SOURCE TEXT »
★ ★ ★ ★ ★ ★ ★
4 dic 2008

Novice problems with LibSVM

If you are dealing with LibSVM, you mus remember the following:
  • When building sparse vectors using datatype svm_node, be careful with allocating keys in ascending order. This is clearly specified in the documentation, but sometimes we are too lazy to read it before.
  • By default, the outputs of LibSVM, when doing classification are one of {-1,1}. So, do not wait to get real outputs (for instance, distance to the hyperplane), unless you hack the code yourself. If you are doing text categorization, this is good to measure (macro/micro) F1, but not to get a good accuracy.
  • You must first preprocess your feature vectors! Joachims proposes using a tf * idf, followed by a L2 normalization (classical Euclidean norm). This is valid for text classification, translating every coordinate value to the interval [0,1]. Other normalization schemes are valid for "classic" classification problems like iris and so (in those cases, the different atributes are scaled independently to [0,1]).
★ ★ ★ ★ ★ ★ ★
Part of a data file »

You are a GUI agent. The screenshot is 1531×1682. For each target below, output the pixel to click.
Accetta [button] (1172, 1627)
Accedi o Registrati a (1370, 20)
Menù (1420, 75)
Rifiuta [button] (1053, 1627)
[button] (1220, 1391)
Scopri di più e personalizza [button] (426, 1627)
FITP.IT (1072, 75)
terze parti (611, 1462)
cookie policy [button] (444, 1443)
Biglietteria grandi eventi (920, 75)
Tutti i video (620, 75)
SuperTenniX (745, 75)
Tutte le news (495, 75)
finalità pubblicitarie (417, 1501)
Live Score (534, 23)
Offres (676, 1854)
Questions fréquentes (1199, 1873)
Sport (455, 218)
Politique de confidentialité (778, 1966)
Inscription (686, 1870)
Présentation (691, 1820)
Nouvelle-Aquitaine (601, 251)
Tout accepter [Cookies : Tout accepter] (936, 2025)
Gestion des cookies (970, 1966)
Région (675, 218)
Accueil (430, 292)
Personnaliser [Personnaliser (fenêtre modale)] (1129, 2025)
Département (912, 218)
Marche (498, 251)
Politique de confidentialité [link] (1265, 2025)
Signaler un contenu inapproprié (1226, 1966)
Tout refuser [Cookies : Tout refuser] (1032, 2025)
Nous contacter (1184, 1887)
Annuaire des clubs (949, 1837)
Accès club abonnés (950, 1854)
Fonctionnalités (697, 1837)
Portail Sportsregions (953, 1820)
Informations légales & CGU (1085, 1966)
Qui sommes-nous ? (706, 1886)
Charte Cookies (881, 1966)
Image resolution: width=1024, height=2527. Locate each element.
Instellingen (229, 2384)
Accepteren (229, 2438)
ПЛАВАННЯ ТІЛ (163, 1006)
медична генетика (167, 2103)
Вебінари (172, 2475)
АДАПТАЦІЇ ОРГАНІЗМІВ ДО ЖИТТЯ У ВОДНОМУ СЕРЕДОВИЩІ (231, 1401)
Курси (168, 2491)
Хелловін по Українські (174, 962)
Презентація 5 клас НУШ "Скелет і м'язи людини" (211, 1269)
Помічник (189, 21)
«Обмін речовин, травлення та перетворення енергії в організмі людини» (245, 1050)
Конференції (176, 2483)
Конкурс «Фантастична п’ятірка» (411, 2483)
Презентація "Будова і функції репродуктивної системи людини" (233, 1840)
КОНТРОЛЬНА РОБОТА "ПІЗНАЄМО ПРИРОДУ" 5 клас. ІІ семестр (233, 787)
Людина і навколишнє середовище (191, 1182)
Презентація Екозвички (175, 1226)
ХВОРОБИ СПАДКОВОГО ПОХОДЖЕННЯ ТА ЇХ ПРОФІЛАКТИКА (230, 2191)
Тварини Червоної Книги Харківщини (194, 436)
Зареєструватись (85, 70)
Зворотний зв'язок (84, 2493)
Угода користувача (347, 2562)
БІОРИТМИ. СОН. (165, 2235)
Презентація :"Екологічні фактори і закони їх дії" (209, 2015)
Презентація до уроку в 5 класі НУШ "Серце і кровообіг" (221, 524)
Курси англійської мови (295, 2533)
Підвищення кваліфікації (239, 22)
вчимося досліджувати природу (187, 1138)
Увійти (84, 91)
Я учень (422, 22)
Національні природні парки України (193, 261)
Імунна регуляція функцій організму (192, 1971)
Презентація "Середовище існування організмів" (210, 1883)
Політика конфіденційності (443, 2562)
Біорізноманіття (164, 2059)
★ ★ ★ ★ ★ ★ ★
TO BE DONE »
1 > Answer these questions about the LibSVM notes:
(a) In what order should keys be allocated when building sparse vectors with svm_node?
(b) By default, what outputs does LibSVM give when doing classification?
(c) What preprocessing does Joachims propose for feature vectors?
2 > Convert the stretch of the data file rows from the first row through the one containing "cookie policy [button] (444, 1443)" into a Markdown table with the columns Row and Line, giving each a number and skipping blank lines.

FINAL RESULTS »
1 >
(a) In ascending order.
(b) One of {-1,1}.
(c) A tf * idf, followed by an L2 normalization (classical Euclidean norm).

2 >
| Row | Line |
|---|---|
| 1 | You are a GUI agent. The screenshot is 1531×1682. For each target below, output the pixel to click. |
| 2 | Accetta [button] (1172, 1627) |
| 3 | Accedi o Registrati a (1370, 20) |
| 4 | Menù (1420, 75) |
| 5 | Rifiuta [button] (1053, 1627) |
| 6 | [button] (1220, 1391) |
| 7 | Scopri di più e personalizza [button] (426, 1627) |
| 8 | FITP.IT (1072, 75) |
| 9 | terze parti (611, 1462) |
| 10 | cookie policy [button] (444, 1443) |